If foreigners want friendly they should go to America
Apparently the rest of the world now sees Britain as a much friendlier place, thanks to the Olympic games. This won’t do at all. We are a cold and remote people whose natural instinct is to spurn friendship as though it were a rabid dog. And I think that, if they are honest, this is how other countries would wish us to remain. They knew where they stood with us before, you see, especially the former colonies. They might even have taken a certain masochistic pleasure in our frosty demeanour. All that withering contempt. All those barked orders. Britain was the global dominatrix.
I can appreciate that it is important to attract visitors, for the economy and all that. But there is always a balance to be struck between encouragement and grovelling. If Johnny Foreigner wants friendly he should go to America. There the natives are capable of wishing you a nice day without even a hint of irony. Here if someone approaches you with a wide smile and an outstretched hand you feel not warmth but deep suspicion.

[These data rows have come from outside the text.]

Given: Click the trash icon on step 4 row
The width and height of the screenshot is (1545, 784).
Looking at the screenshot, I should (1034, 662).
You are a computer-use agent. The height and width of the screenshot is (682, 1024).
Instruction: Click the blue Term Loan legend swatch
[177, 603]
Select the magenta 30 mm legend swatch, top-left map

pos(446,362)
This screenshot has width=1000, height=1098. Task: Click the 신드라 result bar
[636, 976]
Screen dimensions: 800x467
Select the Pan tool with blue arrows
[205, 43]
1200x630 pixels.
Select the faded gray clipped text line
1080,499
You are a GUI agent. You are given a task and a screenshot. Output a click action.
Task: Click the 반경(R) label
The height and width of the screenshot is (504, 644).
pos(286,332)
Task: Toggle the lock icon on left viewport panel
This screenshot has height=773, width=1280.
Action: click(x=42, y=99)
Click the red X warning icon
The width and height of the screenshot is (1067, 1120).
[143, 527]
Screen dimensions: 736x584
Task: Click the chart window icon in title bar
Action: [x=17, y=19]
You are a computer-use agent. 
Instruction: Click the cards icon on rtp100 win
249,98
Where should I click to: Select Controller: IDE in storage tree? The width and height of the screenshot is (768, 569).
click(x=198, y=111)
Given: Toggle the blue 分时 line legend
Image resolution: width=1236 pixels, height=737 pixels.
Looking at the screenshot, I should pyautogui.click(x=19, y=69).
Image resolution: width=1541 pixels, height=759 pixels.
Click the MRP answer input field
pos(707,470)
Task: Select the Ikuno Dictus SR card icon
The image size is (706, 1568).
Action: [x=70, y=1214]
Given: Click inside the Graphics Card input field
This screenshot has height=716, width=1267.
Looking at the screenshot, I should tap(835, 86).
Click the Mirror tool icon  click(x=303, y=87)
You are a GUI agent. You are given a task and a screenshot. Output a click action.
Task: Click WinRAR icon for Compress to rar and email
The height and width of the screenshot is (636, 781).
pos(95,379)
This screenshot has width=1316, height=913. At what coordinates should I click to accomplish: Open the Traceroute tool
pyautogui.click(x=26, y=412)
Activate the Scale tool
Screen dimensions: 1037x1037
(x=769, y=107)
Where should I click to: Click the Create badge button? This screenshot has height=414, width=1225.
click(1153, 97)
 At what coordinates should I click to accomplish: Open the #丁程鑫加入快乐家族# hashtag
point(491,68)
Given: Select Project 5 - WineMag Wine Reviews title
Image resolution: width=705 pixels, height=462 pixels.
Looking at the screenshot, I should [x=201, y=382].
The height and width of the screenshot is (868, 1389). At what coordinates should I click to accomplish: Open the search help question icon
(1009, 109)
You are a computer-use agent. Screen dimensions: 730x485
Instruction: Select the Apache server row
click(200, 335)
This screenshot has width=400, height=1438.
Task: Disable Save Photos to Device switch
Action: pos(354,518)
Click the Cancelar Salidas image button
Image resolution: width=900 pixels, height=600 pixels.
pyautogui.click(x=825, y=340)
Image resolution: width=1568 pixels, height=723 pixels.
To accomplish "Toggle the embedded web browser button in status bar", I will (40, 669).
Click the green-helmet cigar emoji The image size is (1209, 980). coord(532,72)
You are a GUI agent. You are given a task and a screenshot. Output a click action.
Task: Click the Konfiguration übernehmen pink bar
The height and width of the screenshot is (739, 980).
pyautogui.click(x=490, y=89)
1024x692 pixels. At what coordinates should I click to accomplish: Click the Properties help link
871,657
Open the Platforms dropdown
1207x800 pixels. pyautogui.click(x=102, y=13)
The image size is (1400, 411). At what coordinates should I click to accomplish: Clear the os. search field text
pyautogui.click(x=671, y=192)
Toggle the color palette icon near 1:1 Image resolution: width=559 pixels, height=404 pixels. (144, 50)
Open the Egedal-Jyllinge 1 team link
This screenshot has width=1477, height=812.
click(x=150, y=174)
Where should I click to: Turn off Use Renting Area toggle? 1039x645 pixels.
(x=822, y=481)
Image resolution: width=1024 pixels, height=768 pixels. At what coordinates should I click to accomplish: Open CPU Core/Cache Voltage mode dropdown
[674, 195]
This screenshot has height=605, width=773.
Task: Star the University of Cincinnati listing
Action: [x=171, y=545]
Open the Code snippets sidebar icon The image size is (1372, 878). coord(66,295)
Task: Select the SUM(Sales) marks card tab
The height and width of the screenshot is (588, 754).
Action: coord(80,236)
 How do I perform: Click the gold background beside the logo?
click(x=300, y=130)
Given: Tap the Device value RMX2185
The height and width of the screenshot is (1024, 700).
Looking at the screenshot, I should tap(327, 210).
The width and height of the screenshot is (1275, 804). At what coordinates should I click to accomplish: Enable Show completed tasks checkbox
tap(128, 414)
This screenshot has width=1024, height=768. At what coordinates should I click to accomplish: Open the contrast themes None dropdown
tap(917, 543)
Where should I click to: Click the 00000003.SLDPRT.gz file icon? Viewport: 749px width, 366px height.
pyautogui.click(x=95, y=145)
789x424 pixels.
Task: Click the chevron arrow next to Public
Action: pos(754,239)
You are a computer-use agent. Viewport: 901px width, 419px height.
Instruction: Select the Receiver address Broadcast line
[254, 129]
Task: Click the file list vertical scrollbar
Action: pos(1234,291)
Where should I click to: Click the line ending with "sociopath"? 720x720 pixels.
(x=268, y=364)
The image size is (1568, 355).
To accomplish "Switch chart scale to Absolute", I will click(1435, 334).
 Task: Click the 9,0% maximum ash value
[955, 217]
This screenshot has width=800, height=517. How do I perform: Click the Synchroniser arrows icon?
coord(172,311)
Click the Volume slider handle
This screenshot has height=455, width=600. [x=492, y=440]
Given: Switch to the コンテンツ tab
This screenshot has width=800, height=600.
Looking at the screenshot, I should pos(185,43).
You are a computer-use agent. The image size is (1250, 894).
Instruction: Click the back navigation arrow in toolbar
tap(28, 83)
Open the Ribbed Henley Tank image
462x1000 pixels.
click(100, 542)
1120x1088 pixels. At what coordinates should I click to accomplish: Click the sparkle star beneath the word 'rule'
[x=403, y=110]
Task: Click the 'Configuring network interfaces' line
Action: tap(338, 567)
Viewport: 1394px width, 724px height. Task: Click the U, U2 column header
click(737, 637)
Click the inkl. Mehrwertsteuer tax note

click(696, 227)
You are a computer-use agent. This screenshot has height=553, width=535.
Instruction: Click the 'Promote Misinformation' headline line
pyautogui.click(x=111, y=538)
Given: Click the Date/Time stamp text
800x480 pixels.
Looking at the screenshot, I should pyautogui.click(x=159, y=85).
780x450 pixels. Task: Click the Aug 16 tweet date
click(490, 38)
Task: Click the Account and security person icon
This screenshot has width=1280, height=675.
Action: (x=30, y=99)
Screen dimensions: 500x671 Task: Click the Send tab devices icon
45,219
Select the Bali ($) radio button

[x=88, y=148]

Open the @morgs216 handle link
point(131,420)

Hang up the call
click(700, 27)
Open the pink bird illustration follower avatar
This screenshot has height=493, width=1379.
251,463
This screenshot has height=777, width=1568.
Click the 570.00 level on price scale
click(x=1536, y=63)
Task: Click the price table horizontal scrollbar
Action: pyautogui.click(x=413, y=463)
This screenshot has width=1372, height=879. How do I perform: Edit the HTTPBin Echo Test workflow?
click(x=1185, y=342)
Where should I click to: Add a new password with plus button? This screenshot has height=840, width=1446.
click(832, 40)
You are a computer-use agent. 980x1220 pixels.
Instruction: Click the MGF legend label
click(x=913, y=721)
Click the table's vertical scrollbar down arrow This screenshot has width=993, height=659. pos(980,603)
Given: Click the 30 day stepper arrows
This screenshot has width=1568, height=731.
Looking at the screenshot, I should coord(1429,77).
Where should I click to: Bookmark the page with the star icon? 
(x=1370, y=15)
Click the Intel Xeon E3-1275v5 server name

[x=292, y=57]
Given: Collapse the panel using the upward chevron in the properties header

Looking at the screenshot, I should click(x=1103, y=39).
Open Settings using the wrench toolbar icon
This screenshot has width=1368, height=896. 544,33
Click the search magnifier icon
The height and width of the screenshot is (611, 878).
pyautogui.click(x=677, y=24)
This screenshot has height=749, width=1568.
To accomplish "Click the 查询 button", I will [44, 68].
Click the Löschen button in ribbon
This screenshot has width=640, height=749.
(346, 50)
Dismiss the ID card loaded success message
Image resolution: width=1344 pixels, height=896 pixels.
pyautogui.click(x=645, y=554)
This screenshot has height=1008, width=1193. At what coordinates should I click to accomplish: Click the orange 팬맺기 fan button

Here’s a good example of English reserve. My grandfather had 10 siblings, some of whom emigrated to the new world. One of them, James, found himself in the same American town as another, George, whom he hadn’t seen for years. He thought he would drop in on him and say hello. Instead of rushing over and hugging him like, well, like a long-lost brother, George finished the shave he was in the middle of, then asked: “What do you want?”
I think the problem might be that other nations have confused the sense of humour we demonstrated in the opening ceremony of the Olympics with bonhomie. It’s much more about self-deprecation, which in turn is a reflection of our innate self-loathing. We are at our happiest when we are laughing at ourselves. Witness the joy created by the horsemeat story this week. The jokes were doing the rounds within minutes of it breaking. “I went to the Tesco cafe and they said: ‘What do you want on your burger?’ I said: ‘A fiver each way.’”
Our greatest comedians, meanwhile, have been right old misery guts, from Tony Hancock and Rowan Atkinson to Jack Dee, Jeremy Hardy and Stewart Lee. They don’t want to make friends with their audience, they want to grind them into submission. There has, moreover, always been an element of cruelty in British humour. Think how many Monty Python sketches ended with the weak and pathetic protagonist being flattened by a 16-ton weight. As a nation we want to laugh at, not with.
The greatest exponent of cruel British humour was Peter Cook. He was one part comedian, two parts Gestapo officer. If only New Labour had thought to put a large photograph of a scowling Peter Cook in the arrivals lounges of Heathrow and Gatwick, they wouldn’t have had nearly so many problems with immigration. Those stary eyes. That downturned mouth. You can come in, the face would say, but don’t make yourself too comfortable.
No, even better, and more appropriate, would be a large picture of the Queen. Now, I bow to no man in my admiration for Her Majesty, and I think she has a lovely, becoming smile. But what I like best about her is her frown. No one does a grumpy face quite like QEII. It’s magnificent.
I really must lay off the performance-enhancing drugs. I had the strangest dream last night that the Tour de France was going to pass through Wensleydale in Yorkshire, where I grew up, on its way to Ripon, the place of my birth. Can you imagine!
What do you call 100 transgender people protesting outside the offices of the Guardian Media Group?
I don’t know, what do you call 100 transgender people protesting outside the offices of the Guardian Media Group?
A fine example of civil protest and direct action in the face of unwarranted and unacceptable discrimination against our transbrothers and sisters.*
(*This punchline has been amended on legal advice.)